Collected data entries
··········
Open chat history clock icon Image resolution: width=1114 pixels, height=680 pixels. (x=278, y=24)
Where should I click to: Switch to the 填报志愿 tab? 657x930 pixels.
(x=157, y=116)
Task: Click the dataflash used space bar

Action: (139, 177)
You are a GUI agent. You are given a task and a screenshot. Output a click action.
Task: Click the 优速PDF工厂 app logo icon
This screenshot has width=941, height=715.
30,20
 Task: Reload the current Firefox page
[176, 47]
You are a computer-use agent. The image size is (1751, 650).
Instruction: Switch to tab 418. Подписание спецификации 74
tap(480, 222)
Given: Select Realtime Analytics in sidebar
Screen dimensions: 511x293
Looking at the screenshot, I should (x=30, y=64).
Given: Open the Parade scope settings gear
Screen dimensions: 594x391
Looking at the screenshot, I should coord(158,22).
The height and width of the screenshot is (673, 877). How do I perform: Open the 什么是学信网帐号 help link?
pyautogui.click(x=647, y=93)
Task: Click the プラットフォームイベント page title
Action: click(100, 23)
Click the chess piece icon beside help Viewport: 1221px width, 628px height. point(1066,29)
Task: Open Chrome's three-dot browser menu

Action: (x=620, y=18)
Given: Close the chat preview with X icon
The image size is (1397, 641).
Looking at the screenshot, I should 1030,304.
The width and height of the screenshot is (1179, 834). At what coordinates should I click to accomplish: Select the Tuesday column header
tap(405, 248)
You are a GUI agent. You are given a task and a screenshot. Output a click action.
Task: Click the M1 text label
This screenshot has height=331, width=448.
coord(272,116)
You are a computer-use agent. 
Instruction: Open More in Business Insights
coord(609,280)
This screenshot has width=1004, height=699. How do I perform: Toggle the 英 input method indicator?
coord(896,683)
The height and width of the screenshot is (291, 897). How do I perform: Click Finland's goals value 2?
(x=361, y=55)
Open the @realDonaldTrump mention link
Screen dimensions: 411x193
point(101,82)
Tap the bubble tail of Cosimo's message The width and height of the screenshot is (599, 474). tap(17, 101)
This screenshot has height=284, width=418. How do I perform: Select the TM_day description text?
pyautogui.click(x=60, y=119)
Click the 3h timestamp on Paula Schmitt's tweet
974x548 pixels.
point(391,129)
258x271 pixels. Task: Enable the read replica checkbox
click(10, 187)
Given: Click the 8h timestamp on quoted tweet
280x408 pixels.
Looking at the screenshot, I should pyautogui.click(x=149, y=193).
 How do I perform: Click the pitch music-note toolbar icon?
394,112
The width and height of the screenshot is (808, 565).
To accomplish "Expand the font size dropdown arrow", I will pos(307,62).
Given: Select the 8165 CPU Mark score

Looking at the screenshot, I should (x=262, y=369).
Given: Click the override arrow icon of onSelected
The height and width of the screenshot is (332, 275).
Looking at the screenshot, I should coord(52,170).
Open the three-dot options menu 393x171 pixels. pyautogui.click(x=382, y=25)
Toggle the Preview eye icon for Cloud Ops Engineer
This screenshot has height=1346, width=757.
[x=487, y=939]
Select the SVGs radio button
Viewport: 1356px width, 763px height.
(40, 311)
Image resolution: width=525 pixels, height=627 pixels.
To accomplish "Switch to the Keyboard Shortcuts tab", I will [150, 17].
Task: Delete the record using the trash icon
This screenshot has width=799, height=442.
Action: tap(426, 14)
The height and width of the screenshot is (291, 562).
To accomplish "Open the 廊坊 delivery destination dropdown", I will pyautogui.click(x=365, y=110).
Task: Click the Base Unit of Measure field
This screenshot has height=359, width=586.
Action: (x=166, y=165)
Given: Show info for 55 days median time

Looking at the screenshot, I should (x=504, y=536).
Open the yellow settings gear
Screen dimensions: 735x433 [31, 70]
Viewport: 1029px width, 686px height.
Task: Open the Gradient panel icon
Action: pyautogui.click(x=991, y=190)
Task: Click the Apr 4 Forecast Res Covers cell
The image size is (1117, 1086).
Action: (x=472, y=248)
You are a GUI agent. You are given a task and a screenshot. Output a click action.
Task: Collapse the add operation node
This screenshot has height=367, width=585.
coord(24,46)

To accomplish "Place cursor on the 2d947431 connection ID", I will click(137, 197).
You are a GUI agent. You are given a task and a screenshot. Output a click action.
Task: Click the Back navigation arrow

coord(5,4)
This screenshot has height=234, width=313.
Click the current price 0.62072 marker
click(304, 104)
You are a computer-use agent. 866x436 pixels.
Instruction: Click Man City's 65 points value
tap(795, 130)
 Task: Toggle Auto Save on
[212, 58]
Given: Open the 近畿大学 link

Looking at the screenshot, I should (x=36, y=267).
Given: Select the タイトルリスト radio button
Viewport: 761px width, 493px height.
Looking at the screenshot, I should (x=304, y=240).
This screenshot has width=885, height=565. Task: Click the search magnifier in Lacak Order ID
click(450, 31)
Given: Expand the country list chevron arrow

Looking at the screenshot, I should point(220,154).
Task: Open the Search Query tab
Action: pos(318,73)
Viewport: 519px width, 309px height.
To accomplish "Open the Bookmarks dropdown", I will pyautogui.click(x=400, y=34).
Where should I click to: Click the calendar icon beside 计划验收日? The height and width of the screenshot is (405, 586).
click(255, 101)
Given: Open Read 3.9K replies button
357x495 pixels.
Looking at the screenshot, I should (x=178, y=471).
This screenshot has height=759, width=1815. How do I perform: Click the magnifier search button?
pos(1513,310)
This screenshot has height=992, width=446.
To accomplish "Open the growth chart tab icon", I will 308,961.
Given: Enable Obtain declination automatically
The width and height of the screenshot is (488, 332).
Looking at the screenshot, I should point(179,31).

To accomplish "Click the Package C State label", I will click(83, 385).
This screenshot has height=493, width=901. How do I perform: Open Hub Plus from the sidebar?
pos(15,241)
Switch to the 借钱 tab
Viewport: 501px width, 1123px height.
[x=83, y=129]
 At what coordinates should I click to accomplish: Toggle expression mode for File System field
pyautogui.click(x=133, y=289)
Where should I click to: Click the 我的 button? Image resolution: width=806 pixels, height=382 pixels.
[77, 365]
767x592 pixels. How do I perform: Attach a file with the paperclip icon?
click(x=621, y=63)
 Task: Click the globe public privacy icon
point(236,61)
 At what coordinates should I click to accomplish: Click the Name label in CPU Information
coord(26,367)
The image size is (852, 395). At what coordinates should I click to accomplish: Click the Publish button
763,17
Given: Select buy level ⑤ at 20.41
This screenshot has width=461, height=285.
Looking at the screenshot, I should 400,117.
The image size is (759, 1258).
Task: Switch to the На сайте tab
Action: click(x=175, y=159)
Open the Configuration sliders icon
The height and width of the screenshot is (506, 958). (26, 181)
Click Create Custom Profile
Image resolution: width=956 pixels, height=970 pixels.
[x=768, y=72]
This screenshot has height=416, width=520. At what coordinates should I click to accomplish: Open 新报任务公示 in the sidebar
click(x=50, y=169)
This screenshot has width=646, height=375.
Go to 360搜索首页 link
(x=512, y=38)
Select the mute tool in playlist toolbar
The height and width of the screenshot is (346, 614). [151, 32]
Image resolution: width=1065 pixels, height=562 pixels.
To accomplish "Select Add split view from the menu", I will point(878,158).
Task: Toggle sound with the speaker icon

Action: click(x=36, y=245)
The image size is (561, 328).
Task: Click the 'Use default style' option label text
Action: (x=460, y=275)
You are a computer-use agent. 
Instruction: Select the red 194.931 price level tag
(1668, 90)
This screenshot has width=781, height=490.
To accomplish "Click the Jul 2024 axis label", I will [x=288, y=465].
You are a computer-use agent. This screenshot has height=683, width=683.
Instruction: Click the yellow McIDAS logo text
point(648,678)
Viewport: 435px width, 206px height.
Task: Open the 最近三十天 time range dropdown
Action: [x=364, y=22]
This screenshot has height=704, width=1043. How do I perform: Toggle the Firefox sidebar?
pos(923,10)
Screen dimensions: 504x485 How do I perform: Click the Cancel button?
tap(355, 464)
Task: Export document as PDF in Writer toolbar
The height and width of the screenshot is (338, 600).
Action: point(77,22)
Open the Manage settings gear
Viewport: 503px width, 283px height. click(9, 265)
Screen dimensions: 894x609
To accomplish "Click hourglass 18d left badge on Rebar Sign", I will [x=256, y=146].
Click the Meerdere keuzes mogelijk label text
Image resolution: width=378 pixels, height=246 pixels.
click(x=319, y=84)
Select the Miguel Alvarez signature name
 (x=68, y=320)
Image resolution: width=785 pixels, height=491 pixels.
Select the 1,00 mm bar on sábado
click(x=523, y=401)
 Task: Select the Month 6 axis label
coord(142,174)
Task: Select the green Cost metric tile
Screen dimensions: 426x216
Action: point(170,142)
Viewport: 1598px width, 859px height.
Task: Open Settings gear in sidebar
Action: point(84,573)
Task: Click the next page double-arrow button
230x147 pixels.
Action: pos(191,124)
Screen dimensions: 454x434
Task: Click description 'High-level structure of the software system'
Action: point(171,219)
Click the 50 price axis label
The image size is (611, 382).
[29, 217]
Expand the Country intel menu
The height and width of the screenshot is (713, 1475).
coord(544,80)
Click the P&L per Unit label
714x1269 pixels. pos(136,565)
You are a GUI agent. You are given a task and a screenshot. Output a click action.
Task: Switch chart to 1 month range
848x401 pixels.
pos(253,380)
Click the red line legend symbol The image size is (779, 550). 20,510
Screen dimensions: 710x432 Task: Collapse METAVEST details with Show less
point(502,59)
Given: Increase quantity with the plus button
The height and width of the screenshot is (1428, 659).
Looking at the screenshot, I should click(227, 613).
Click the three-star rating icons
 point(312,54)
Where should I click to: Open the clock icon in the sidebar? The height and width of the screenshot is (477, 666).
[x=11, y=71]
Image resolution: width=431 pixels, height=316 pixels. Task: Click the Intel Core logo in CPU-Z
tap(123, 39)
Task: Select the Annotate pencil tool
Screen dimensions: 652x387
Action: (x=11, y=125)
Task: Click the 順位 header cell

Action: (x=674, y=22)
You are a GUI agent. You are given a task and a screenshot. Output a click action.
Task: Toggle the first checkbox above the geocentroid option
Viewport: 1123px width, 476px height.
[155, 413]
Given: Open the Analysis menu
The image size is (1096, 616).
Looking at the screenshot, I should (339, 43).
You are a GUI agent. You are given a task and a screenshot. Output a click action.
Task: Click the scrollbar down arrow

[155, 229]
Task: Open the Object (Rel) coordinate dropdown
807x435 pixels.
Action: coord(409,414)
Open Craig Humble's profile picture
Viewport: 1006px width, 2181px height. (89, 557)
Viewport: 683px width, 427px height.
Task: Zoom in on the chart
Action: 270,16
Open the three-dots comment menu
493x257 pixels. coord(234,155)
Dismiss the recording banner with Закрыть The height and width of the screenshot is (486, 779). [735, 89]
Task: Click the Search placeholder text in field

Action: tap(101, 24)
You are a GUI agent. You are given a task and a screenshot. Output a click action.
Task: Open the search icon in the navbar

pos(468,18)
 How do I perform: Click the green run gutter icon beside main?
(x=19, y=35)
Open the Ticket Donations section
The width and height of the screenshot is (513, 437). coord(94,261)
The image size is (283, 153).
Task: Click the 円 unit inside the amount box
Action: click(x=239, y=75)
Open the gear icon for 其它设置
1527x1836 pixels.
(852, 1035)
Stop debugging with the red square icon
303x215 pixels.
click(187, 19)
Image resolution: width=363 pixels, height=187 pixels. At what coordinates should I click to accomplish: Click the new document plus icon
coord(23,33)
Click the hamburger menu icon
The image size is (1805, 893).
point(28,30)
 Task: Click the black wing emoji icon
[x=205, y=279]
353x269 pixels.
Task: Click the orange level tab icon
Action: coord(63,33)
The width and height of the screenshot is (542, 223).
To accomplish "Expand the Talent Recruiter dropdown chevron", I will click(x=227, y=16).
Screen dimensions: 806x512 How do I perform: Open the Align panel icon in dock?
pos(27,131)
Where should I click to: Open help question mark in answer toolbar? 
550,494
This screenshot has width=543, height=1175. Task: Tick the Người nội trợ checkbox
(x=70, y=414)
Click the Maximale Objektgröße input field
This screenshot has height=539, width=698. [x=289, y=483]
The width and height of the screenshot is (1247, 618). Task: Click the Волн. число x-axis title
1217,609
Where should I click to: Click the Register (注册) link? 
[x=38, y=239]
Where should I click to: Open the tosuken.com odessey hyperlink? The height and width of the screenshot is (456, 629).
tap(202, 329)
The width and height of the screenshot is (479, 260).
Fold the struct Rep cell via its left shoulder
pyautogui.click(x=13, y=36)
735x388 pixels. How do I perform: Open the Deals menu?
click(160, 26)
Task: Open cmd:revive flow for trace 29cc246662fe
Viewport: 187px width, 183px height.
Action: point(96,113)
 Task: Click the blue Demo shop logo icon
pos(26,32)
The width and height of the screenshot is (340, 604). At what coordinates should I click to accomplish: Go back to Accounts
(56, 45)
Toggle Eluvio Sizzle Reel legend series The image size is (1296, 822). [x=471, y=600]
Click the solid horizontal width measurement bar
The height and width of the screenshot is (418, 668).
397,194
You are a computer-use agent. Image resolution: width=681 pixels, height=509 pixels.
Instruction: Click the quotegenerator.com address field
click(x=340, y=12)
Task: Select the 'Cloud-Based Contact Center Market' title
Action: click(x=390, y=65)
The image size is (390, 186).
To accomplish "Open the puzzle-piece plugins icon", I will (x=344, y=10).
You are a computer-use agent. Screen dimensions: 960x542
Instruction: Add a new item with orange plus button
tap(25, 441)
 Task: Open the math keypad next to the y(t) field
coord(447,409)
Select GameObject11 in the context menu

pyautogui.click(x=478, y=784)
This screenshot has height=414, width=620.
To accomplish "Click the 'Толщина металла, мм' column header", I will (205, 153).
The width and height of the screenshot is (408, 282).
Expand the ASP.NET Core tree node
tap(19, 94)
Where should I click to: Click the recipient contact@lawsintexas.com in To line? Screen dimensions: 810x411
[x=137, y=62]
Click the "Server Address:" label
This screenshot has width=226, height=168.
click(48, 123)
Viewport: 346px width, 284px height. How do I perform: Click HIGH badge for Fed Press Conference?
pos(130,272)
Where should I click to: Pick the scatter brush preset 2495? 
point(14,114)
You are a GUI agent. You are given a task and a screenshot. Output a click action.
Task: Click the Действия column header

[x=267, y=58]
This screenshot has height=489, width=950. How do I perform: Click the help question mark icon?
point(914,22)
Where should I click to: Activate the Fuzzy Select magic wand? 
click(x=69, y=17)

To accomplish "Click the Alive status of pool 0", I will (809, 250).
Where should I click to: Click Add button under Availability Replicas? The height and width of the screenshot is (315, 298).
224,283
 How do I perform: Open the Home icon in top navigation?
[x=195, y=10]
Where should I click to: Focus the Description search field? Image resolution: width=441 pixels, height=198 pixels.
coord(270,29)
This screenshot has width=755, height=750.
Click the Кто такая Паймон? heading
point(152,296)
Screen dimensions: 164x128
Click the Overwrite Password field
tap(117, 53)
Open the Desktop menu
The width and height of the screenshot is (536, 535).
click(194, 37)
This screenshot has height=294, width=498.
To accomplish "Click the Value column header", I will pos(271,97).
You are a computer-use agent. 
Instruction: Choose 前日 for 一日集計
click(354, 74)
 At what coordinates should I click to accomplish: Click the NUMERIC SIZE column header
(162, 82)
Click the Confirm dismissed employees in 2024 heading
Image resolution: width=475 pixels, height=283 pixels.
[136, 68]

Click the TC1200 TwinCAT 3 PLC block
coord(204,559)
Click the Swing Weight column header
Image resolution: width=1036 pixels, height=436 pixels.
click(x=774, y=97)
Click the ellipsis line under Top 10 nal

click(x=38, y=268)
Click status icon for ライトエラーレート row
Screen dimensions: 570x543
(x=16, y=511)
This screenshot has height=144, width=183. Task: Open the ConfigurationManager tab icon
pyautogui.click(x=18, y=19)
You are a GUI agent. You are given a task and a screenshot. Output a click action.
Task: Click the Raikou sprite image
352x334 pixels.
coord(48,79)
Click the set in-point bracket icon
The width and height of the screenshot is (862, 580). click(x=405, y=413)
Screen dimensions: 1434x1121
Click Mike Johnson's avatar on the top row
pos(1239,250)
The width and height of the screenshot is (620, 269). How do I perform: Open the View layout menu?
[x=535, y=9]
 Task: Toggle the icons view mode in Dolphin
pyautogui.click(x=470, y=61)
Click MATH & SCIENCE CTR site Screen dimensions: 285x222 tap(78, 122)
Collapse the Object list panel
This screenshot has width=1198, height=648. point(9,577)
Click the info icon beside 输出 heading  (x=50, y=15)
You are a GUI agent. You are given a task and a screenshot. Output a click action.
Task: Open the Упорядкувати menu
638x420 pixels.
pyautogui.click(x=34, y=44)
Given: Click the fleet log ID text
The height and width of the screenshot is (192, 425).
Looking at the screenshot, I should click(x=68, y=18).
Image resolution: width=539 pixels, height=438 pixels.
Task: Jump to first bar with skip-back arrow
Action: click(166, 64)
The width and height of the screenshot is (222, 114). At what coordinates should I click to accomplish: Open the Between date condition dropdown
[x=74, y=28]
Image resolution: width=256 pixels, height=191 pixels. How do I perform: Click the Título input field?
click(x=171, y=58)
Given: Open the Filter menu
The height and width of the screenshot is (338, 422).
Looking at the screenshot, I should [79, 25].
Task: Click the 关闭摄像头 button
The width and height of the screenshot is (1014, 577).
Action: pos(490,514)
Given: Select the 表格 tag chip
··········
__Action item__: Please go over the data above and copy each line with "tweet" in it.

__Written reply__:
Click the 3h timestamp on Paula Schmitt's tweet
Given: Click the 8h timestamp on quoted tweet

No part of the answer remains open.